Sachverhalt | BFH X R 36/18

Der Kläger und sein am 15.09.2005 verstorbener Vater hielten 48 % bzw. 52 % an einer GmbH. Der Kläger erwarb aufgrund des Erbfalls die Anteile des Verstorbenen. Daraufhin wurde die GmbH auf den Kläger verschmolzen. Als steuerlicher Übertragungsstichtag wurde der 01.09.2005 – also ein Zeitpunkt vor dem Tod des Vaters – gewählt. Auf diesen Tag stellte die GmbH eine Schlussbilanz auf. Der Kläger wies in seiner Einkommensteuererklärung 2005 (Streitjahr) einen Übernahmegewinn gem. § 4 Abs. 4 UmwStG 1995/2002 aus, den er sich jedoch selbst lediglich zu 48 % zurechnete, in der Annahme, dass der übrige Übernahmegewinn dem Verstorbenen angefallen sei. Das Finanzamt dagegen setzte den gesamten steuerpflichtigen Übernahmegewinn bei den Einkünften des Klägers aus Gewerbebetrieb an. Einspruch, Klage und Revision hiergegen waren erfolglos.

# ÜBUNGSAUFGABEN
- 1) Schreib aus dem Text zum Steuerfall das Stück zwischen „Sachverhalt | BFH“ und „hiergegen waren erfolglos.“ ab, beide eingeschlossen.
- 2) Welcher Tag wurde laut dem Text zum Steuerfall als steuerlicher Übertragungsstichtag gewählt?
- 3) Führ den Text zum Steuerfall dort weiter, wo er aufhört.

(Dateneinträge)
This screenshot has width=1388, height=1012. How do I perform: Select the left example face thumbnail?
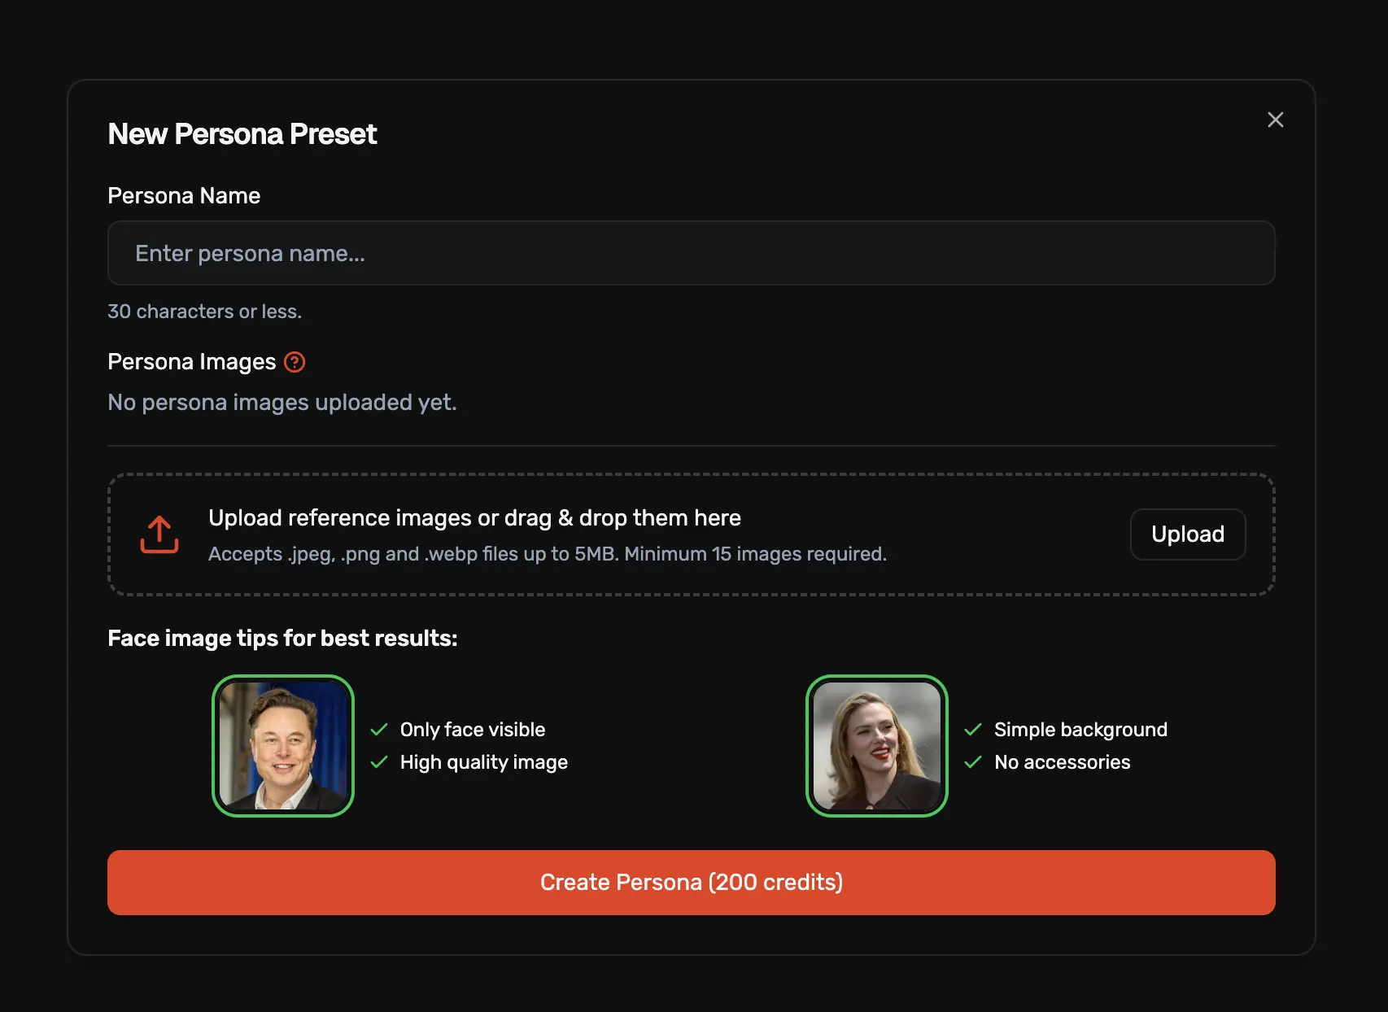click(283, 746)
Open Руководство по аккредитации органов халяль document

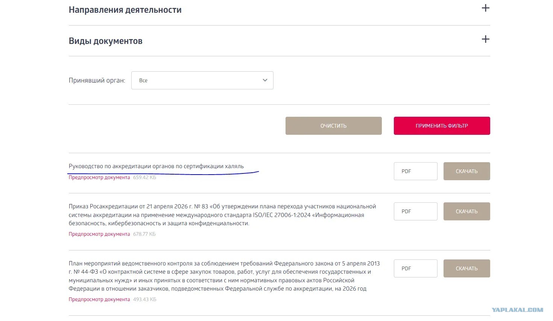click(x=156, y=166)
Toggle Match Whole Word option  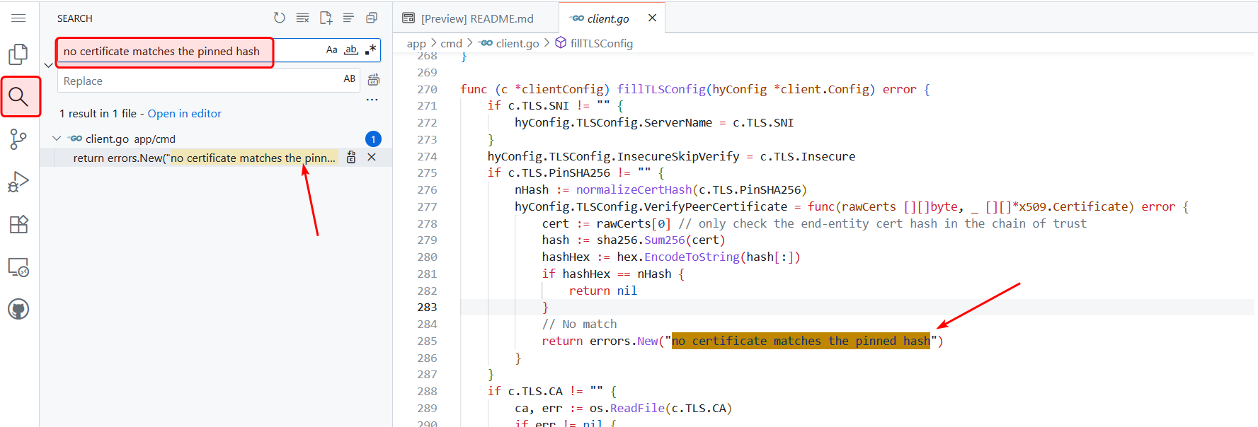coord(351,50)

# LÖSUNGEN
- 1)
Sachverhalt | BFH X R 36/18

Der Kläger und sein am 15.09.2005 verstorbener Vater hielten 48 % bzw. 52 % an einer GmbH. Der Kläger erwarb aufgrund des Erbfalls die Anteile des Verstorbenen. Daraufhin wurde die GmbH auf den Kläger verschmolzen. Als steuerlicher Übertragungsstichtag wurde der 01.09.2005 – also ein Zeitpunkt vor dem Tod des Vaters – gewählt. Auf diesen Tag stellte die GmbH eine Schlussbilanz auf. Der Kläger wies in seiner Einkommensteuererklärung 2005 (Streitjahr) einen Übernahmegewinn gem. § 4 Abs. 4 UmwStG 1995/2002 aus, den er sich jedoch selbst lediglich zu 48 % zurechnete, in der Annahme, dass der übrige Übernahmegewinn dem Verstorbenen angefallen sei. Das Finanzamt dagegen setzte den gesamten steuerpflichtigen Übernahmegewinn bei den Einkünften des Klägers aus Gewerbebetrieb an. Einspruch, Klage und Revision hiergegen waren erfolglos.

- 2) Der 01.09.2005.

- 3)
Entscheidung | BFH X R 36/18

Gemäß § 2 Abs. 1 Satz 1 UmwStG 2002 sind das Einkommen und das Vermögen der übertragenden Körperschaft sowie der Übernehmerin (nach neuer Fassung: „übernehmender Rechtsträger“) so zu ermitteln, als ob das Vermögen der Körperschaft mit Ablauf des Stichtags der Bilanz, die dem Vermögensübergang zu Grunde liegt (steuerlicher Übertragungsstichtag), ganz oder teilweise auf die Übernehmerin übergegangen wäre. Die Norm eröffnet damit eine ertragssteuerliche Rückwirkung der Verschmelzung, dem Wortlaut und Gesetzeszweck nach, jedoch nur bei den genannten Rechtssubjekten. Entgegen der Auffassung des Klägers führt § 2 Abs. 1 Satz 1 UmwStG 2002 deshalb nicht dazu, dass ein Übernahmegewinn rückwirkend bei einem bereits verstorbenen Gesellschafter einer Kapitalgesellschaft entstehe, wenn eine GmbH nach dem Todestag auf ihren neuen Alleingesellschafter verschmolzen werde. Denn der frühere Gesellschafter der übertragenden Körperschaft erwähnt § 2 Abs. 1 Satz 1 UmwStG 2002 nicht. Aus § 2 Abs. 2 UmwStG, alter wie neuer Fassung, der bei der Übernahme durch eine Personengesellschaft die Rückwirkung auch auf deren Gesellschafter erstreckt, geht hervor, dass der Gesetzgeber an diese sprachlichen Unterschiede gedacht hat. Schließlich soll § 2 Abs. 1 Satz 1 UmwStG 2002 lediglich vermeiden, dass auf den konkreten Tag des zivilrechtlich wirksamen Vermögensübergangs eine gesonderte Bilanz erstellt werden muss. Die Besteuerung des Gesellschafters sei dagegen nicht beabsichtigt.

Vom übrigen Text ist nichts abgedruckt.